Mais aflitiva ainda foi a manha usada no 25 de Novembro. Dessa vez, aos primeiros sinais do golpe militar, fui enviado para uma casa clandestina onde me encarregaram de destruir documentos que pudessem identificar militantes e centralizar uma parte das comunicações. Comecei a receber telefonemas de minuto a minuto, vindos de soldados que pediam auxílio de fora, pois queriam acorrer a combater o golpe mas tinham sido fechados à chave dentro dos quartéis pelos respectivos controleiros, ou estes tinham resguardado a cadeado as armas, e outras manhas que tais. Passado pouco tempo, a única coisa que eu queria era que alguém viesse substituir-me ao telefone, porque já não me era possível conter as lágrimas de raiva e impotência.
 
Talvez nestes dois exemplos não pareça muito evidente a influência do arrivismo militante e consequente ausência de debate ideológico. Mas nas fábricas, nos jornais, na escola, em toda a parte onde era preciso estruturar e organizar a luta – mas onde os quadros formados ao longo de laboriosos anos não chegavam para as encomendas – os arrivistas tomaram conta do recado; constituíram ilhéus de poder, aquartelaram-se nas hierarquias – e de repente, um belo dia, eram eles quem dominava as estruturas partidárias de base. A única estrutura partidária que consegue resistir parcialmente a uma tal avalanche é aquela que já antes estava organizada e blindada de forma mais ou menos estalinista – o que, convenhamos, como solução não é o ideal.
 
A vaga esmagadora de arrivismo e carreirismo que hoje avassala os partidos, do CDS/PP ao BE, essa vaga de que se queixam alguns militantes e a generalidade da população, é em grande parte resultado directo de uma política de arregimentação gulosa, de perna aberta, iniciada em 1974. Apenas do lado do PCP não se ouvem muitas queixas, mas isso deve-se sobretudo, julgo eu, ao hábito arreigado, desde a greve geral de 1934, de negar a situação subjectiva.
 
É hoje moda clamar contra a corrupção geral nas instituições do poder económico, político e ideológico.
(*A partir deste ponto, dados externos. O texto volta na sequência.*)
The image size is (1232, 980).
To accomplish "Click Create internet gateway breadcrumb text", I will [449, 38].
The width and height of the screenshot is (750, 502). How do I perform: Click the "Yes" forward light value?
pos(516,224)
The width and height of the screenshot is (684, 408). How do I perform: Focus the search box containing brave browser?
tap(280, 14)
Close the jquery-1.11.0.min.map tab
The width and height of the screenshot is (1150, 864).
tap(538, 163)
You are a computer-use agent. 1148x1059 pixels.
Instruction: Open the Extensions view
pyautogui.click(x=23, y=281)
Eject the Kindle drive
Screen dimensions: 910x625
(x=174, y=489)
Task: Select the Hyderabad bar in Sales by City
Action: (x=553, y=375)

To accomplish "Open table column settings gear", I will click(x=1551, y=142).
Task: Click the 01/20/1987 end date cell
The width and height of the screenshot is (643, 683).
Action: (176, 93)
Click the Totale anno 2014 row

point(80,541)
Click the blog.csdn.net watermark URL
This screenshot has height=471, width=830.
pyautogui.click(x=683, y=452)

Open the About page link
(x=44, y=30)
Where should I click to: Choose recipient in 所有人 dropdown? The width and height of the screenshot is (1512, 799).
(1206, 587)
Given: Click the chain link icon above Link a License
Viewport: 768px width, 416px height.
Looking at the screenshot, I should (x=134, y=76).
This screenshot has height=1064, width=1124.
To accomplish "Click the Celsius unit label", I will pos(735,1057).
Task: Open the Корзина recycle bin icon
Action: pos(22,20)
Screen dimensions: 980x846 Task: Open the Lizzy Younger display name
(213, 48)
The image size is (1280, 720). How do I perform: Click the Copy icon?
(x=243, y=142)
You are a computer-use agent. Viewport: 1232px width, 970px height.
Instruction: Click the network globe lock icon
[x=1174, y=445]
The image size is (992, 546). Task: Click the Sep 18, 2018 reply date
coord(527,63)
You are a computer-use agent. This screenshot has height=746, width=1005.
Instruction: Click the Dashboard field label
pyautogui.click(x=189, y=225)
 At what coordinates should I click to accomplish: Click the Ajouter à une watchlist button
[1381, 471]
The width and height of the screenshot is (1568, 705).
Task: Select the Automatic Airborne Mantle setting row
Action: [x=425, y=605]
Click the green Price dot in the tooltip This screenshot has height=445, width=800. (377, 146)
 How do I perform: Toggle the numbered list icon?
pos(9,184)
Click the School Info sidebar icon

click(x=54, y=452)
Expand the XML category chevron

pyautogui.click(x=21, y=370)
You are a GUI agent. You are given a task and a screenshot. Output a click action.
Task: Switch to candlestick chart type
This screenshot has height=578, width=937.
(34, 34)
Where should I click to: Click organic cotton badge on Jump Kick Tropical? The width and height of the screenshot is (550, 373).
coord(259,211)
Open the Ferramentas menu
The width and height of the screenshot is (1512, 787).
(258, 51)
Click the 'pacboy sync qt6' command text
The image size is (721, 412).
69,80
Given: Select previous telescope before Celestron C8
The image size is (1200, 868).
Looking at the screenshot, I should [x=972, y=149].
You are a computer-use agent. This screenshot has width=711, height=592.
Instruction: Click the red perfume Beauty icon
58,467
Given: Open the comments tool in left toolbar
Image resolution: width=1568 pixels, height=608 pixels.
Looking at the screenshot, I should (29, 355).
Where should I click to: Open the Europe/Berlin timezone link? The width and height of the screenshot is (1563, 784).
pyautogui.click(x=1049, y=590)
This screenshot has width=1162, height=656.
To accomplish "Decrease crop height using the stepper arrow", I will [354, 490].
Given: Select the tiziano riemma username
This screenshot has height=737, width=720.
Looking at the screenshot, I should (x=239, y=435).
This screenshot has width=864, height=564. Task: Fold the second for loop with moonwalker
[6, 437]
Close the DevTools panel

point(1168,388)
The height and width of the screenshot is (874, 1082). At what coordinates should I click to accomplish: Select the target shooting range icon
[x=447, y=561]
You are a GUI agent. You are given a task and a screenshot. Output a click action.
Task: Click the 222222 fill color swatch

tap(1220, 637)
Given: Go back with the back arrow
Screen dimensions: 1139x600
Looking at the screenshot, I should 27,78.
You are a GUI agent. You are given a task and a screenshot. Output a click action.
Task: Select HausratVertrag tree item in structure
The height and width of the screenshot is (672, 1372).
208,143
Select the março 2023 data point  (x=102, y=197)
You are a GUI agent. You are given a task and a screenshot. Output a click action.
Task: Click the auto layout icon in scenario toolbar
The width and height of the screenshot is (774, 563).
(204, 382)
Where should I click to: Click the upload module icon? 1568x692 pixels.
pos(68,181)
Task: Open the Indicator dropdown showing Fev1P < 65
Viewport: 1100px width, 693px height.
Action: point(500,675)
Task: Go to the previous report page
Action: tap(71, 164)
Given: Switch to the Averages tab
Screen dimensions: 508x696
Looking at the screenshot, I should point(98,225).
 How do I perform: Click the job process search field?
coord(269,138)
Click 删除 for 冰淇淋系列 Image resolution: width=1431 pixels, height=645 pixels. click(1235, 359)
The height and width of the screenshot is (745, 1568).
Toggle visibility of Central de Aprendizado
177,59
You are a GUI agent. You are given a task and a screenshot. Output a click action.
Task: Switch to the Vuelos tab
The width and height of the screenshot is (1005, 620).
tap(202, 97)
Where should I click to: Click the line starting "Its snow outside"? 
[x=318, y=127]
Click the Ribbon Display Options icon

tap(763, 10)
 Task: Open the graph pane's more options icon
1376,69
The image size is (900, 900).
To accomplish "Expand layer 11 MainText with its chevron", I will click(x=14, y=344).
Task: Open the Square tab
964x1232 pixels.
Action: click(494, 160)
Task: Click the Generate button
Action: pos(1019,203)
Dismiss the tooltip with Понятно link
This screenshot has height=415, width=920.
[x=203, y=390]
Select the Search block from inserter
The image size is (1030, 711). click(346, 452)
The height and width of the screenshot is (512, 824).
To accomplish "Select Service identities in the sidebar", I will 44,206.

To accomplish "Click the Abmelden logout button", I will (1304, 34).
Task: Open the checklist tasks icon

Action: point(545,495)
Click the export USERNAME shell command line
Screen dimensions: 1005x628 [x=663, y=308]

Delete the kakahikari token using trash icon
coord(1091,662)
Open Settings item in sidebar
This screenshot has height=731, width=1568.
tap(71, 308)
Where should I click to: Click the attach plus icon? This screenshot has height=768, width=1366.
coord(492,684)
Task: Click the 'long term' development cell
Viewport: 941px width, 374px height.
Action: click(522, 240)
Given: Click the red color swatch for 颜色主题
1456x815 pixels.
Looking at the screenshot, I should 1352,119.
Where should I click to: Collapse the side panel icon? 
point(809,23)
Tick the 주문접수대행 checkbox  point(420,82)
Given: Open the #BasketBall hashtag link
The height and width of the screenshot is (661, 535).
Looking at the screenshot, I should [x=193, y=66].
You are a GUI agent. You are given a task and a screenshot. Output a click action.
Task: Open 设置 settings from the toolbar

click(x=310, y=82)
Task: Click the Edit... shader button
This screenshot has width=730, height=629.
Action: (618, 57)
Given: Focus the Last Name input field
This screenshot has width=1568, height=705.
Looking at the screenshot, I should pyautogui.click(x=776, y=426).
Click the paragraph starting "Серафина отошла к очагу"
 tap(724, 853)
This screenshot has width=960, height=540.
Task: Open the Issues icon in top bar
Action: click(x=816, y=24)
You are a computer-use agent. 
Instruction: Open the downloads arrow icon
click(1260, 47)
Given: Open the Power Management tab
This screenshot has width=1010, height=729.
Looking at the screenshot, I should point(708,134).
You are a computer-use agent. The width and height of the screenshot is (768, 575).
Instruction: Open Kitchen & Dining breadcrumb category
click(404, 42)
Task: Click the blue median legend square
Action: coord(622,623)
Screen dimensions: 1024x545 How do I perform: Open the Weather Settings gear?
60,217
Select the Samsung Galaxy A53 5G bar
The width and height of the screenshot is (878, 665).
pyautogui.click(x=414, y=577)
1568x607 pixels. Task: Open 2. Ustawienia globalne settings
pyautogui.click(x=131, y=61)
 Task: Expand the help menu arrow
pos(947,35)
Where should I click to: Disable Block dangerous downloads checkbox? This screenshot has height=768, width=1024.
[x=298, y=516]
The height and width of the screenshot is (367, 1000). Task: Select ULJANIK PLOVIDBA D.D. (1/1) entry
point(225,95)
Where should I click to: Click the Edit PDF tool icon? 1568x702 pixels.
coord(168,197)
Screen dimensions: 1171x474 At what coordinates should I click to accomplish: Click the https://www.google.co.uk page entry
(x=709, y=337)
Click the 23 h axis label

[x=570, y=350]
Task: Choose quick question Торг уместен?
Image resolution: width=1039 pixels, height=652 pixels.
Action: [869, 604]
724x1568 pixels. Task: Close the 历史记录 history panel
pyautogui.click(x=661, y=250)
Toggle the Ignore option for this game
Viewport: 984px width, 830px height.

Não me interessa muito essa. Isso são coisas do poder instituído. Não me compete a mim curar e sarar esse poder. Amanhem-se. O que me rala, verdadeiramente, é a corrupção (intelectual e não só) e o arrivismo que entranharam as organizações de esquerda – porque nestas residiria a principal esperança de alternativa ao poder instituído, seja ele poluto ou cristalino. O arrivismo e a desonestidade intelectual são o beco sem saída da situação política em que nos achamos.